→ Source data:
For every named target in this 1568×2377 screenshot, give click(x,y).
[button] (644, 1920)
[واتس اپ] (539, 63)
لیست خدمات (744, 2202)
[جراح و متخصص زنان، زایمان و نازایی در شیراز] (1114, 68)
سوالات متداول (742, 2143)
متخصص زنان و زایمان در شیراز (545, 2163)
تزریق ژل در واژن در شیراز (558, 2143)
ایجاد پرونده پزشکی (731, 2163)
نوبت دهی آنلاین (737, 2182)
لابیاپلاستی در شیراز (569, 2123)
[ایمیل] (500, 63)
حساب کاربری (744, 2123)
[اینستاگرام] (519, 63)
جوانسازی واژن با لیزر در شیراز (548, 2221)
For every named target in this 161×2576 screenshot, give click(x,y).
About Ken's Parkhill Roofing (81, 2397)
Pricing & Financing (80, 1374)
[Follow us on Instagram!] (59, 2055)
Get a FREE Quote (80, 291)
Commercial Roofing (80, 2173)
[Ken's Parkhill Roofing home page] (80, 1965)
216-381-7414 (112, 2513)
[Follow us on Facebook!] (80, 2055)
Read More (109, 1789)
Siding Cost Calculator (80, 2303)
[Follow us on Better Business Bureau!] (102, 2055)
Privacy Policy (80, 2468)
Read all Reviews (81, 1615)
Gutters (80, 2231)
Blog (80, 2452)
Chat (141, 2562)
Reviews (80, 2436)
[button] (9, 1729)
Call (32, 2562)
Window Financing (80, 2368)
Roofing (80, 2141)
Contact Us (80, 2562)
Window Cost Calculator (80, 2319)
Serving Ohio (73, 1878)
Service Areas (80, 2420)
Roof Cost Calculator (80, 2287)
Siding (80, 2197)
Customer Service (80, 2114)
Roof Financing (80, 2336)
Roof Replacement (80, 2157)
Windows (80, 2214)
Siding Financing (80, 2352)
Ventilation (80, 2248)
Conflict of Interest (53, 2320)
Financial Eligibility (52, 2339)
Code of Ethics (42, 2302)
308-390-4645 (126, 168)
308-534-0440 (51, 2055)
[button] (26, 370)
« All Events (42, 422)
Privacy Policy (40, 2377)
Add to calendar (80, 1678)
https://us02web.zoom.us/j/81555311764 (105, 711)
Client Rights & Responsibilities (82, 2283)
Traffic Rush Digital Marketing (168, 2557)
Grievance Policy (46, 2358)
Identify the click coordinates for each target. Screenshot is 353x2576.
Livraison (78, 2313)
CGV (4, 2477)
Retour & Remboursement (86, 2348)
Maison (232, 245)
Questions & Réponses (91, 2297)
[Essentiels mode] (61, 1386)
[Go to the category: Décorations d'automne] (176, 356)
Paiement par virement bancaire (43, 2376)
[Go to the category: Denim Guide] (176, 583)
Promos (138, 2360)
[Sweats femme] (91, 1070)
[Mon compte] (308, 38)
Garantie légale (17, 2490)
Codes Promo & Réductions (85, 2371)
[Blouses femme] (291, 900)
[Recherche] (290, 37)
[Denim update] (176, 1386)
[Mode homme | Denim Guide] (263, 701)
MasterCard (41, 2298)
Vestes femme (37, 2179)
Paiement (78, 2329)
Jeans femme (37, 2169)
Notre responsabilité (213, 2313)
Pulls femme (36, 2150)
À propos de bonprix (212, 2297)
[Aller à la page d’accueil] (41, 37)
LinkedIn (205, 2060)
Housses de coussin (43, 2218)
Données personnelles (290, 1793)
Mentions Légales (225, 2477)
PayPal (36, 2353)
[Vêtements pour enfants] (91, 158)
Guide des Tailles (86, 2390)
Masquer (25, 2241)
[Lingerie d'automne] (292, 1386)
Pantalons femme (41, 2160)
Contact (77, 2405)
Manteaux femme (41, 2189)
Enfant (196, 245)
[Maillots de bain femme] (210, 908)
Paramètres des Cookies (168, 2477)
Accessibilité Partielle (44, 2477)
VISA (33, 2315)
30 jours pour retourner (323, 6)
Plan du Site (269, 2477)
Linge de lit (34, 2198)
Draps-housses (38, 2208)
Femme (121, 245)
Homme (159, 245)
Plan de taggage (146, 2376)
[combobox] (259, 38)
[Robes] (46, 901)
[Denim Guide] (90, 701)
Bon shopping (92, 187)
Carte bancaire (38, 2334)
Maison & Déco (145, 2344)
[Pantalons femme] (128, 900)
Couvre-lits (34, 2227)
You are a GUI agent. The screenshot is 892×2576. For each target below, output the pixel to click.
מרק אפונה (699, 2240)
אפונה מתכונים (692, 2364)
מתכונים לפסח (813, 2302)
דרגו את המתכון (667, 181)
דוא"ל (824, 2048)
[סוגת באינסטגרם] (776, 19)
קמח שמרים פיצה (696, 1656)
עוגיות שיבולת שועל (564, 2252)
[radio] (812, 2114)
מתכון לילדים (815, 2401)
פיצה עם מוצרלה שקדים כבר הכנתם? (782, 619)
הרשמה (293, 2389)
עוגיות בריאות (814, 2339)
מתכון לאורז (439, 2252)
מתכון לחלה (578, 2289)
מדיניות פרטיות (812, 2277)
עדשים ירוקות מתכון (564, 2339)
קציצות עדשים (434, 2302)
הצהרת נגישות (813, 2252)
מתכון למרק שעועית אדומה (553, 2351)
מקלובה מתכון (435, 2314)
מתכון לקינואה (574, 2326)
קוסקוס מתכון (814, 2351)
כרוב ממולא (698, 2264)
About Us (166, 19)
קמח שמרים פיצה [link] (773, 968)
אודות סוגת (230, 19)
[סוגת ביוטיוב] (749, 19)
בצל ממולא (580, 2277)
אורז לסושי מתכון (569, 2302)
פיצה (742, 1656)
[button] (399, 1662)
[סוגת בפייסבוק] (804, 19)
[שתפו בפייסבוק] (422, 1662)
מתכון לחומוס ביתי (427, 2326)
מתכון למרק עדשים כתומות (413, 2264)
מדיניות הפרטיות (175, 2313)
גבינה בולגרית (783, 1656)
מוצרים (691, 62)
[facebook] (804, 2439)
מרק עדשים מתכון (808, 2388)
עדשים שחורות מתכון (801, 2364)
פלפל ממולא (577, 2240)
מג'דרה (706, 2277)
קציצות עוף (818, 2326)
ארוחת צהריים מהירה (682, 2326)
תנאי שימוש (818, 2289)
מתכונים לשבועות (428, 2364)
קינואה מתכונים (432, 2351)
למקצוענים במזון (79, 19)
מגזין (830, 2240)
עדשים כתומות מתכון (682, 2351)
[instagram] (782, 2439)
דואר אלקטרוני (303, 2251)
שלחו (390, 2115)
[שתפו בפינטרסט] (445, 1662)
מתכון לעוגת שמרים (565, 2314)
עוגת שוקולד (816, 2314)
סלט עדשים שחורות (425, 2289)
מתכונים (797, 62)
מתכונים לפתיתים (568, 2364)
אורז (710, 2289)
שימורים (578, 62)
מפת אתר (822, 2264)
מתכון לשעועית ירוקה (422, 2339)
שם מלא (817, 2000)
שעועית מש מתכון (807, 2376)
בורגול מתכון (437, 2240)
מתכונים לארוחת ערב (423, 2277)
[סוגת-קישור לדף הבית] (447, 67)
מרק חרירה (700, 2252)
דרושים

→ Exercise instructions: Emit, unaltered, the lines from the top of the listing down through the line that holds "[اینستاگرام] (519, 63)"; emit nothing else.

→ Solved exercise:
For every named target in this 1568×2377 screenshot, give click(x,y).
[button] (644, 1920)
[واتس اپ] (539, 63)
لیست خدمات (744, 2202)
[جراح و متخصص زنان، زایمان و نازایی در شیراز] (1114, 68)
سوالات متداول (742, 2143)
متخصص زنان و زایمان در شیراز (545, 2163)
تزریق ژل در واژن در شیراز (558, 2143)
ایجاد پرونده پزشکی (731, 2163)
نوبت دهی آنلاین (737, 2182)
لابیاپلاستی در شیراز (569, 2123)
[ایمیل] (500, 63)
حساب کاربری (744, 2123)
[اینستاگرام] (519, 63)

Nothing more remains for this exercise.